- _The task_
The answer must be one number: how many lines in the data below include the string "height".

- _Information_

______________________________

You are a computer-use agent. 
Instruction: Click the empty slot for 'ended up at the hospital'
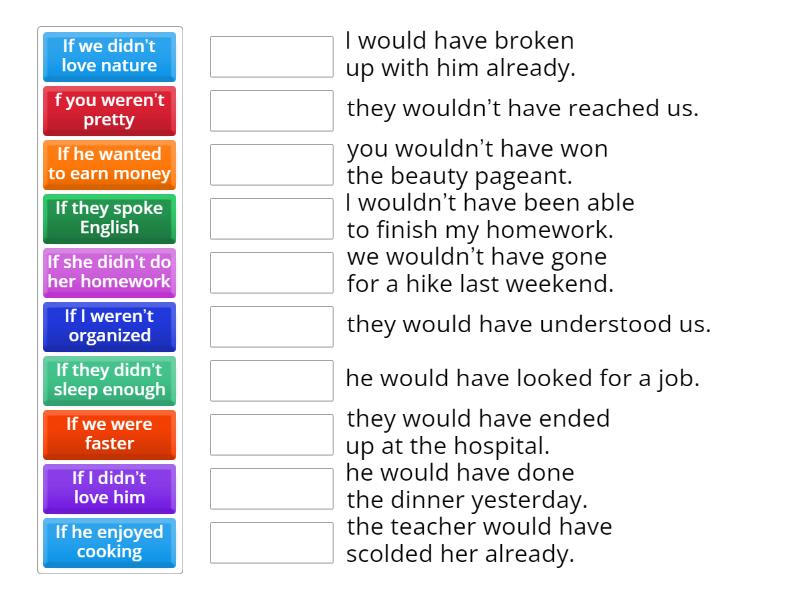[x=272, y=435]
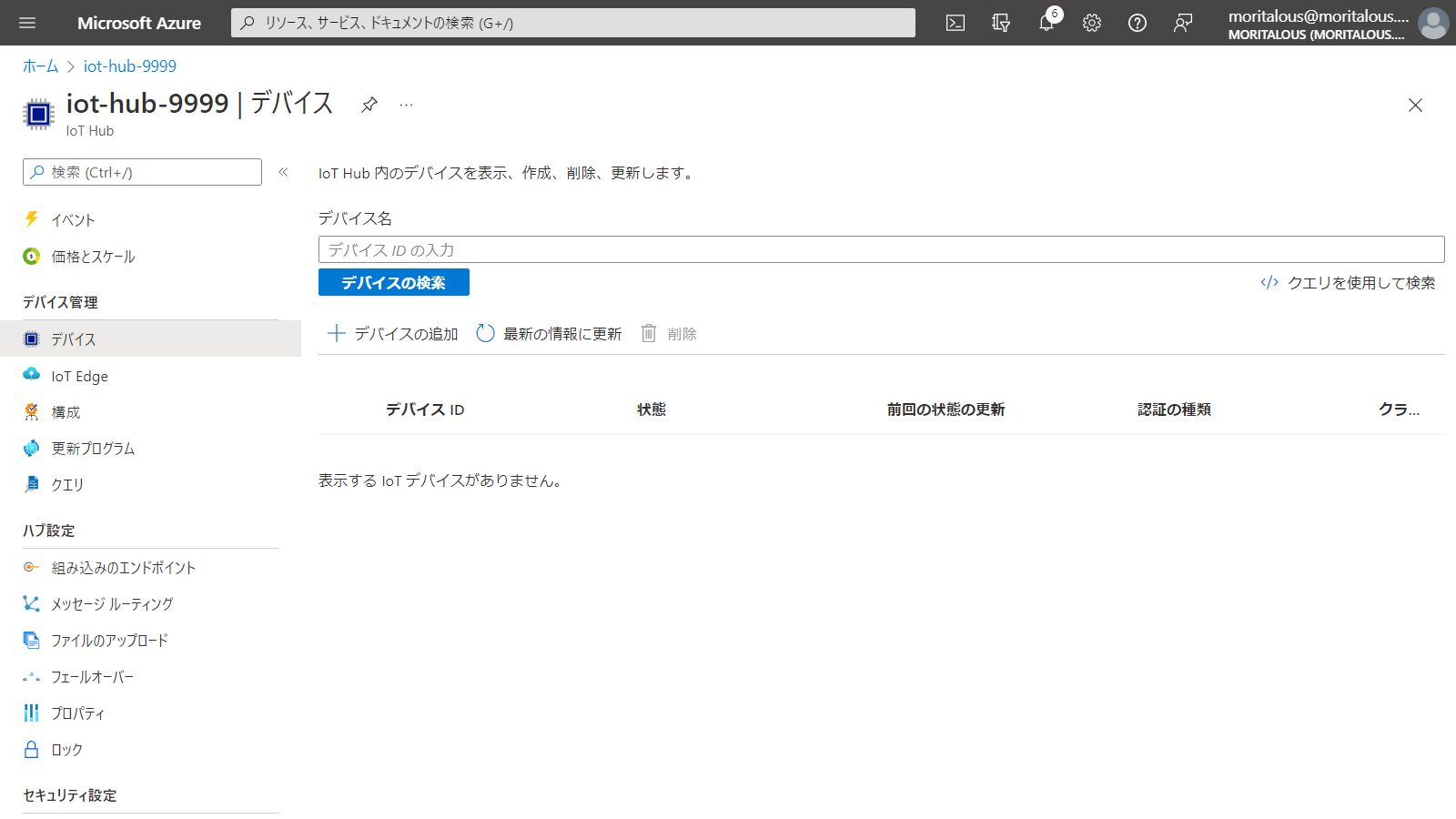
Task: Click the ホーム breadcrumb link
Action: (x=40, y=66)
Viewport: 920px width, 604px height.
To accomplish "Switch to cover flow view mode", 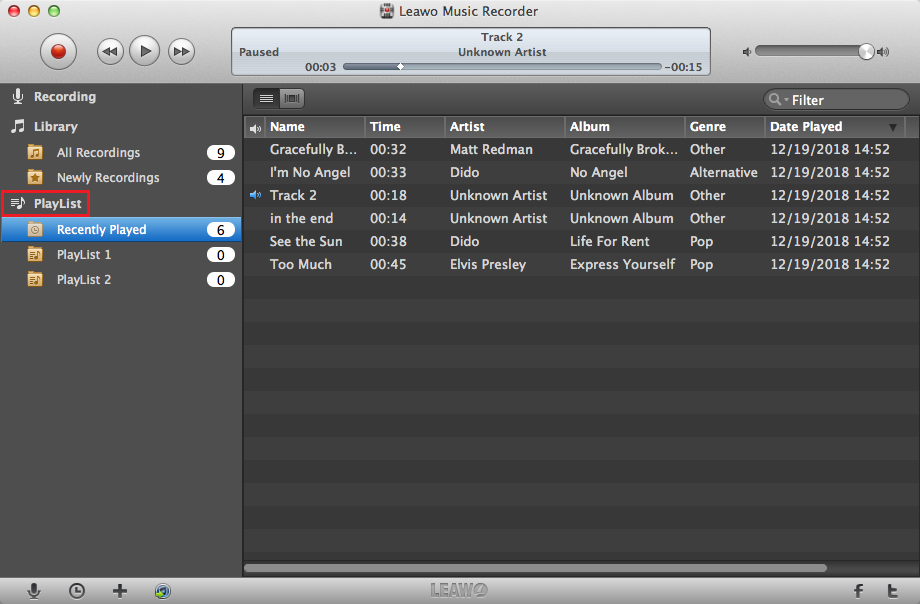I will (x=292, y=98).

______________________________

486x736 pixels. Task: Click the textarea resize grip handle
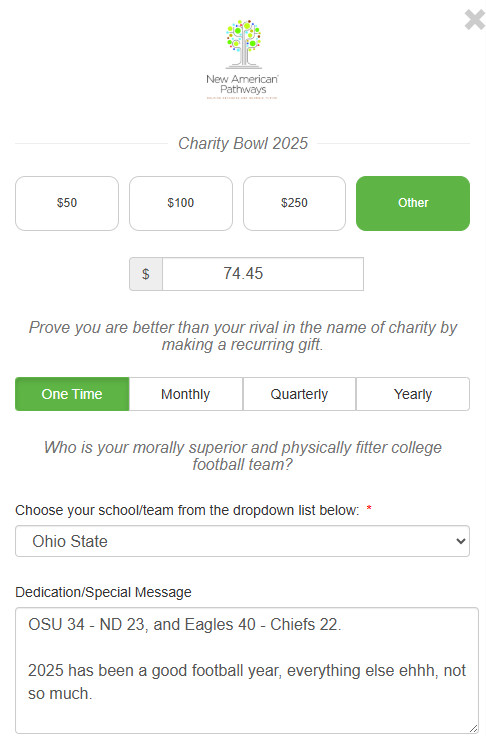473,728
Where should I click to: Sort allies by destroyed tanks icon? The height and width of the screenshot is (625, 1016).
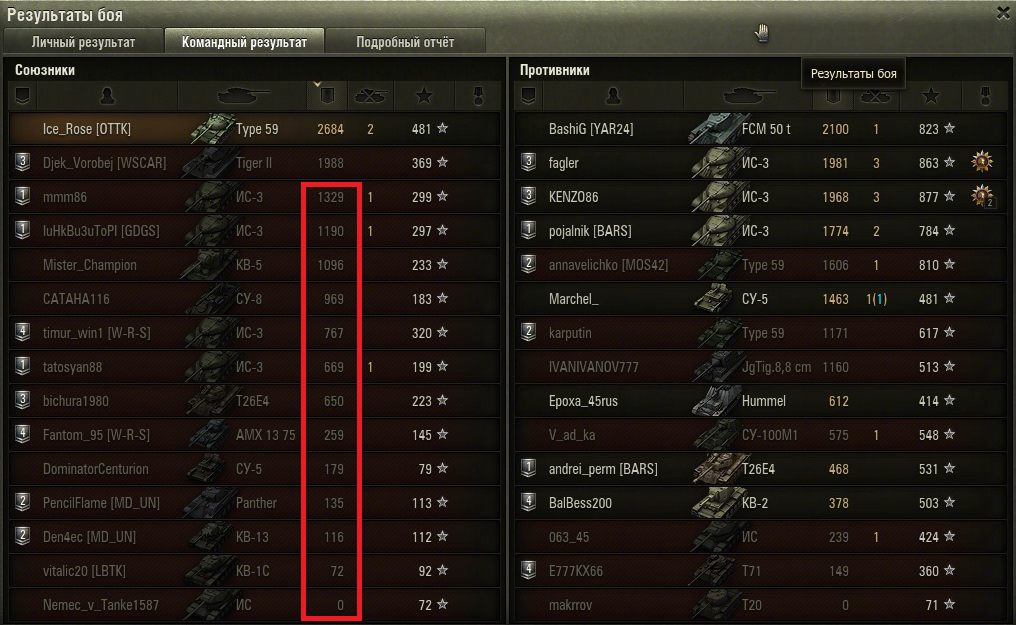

______________________________

- _Response area_
2